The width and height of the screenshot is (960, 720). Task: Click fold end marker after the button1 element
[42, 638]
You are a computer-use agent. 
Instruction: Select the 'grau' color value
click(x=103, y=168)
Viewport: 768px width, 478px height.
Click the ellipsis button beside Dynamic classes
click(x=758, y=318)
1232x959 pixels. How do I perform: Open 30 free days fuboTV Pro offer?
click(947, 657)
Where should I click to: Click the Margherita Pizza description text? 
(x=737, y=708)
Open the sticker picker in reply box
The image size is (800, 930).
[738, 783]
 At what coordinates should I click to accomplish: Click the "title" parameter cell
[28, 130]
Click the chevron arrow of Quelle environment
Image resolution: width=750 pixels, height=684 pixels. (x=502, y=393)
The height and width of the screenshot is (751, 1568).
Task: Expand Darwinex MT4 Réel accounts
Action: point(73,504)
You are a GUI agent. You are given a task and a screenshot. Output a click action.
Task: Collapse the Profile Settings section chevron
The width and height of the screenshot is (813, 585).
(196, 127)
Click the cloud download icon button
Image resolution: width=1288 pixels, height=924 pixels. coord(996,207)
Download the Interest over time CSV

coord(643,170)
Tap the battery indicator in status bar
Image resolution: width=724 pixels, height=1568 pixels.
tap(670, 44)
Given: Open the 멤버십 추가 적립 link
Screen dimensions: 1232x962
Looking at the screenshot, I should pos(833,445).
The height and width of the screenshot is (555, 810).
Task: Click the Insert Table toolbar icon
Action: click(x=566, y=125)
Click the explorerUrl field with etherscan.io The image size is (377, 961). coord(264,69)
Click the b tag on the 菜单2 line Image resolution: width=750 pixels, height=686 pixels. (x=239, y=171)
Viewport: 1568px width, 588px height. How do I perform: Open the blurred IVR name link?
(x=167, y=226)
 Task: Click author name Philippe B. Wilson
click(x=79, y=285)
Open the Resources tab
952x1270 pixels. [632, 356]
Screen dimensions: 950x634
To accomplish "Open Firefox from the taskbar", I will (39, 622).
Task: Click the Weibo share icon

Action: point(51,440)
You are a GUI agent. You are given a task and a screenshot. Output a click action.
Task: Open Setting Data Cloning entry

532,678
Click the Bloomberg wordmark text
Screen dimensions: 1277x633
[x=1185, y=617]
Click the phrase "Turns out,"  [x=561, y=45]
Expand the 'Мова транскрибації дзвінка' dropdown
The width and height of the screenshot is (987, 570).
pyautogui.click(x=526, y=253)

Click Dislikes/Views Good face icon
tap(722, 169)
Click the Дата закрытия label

## What you need to do
Among the lines above, find the one with "Click the chevron arrow of Quelle environment" and the one with "Given: Open the 멤버십 추가 적립 link". Quote both and everything between them, exactly.

## Exercise output
Click the chevron arrow of Quelle environment
Image resolution: width=750 pixels, height=684 pixels. (x=502, y=393)
The height and width of the screenshot is (751, 1568).
Task: Expand Darwinex MT4 Réel accounts
Action: point(73,504)
You are a GUI agent. You are given a task and a screenshot. Output a click action.
Task: Collapse the Profile Settings section chevron
The width and height of the screenshot is (813, 585).
(196, 127)
Click the cloud download icon button
Image resolution: width=1288 pixels, height=924 pixels. coord(996,207)
Download the Interest over time CSV

coord(643,170)
Tap the battery indicator in status bar
Image resolution: width=724 pixels, height=1568 pixels.
tap(670, 44)
Given: Open the 멤버십 추가 적립 link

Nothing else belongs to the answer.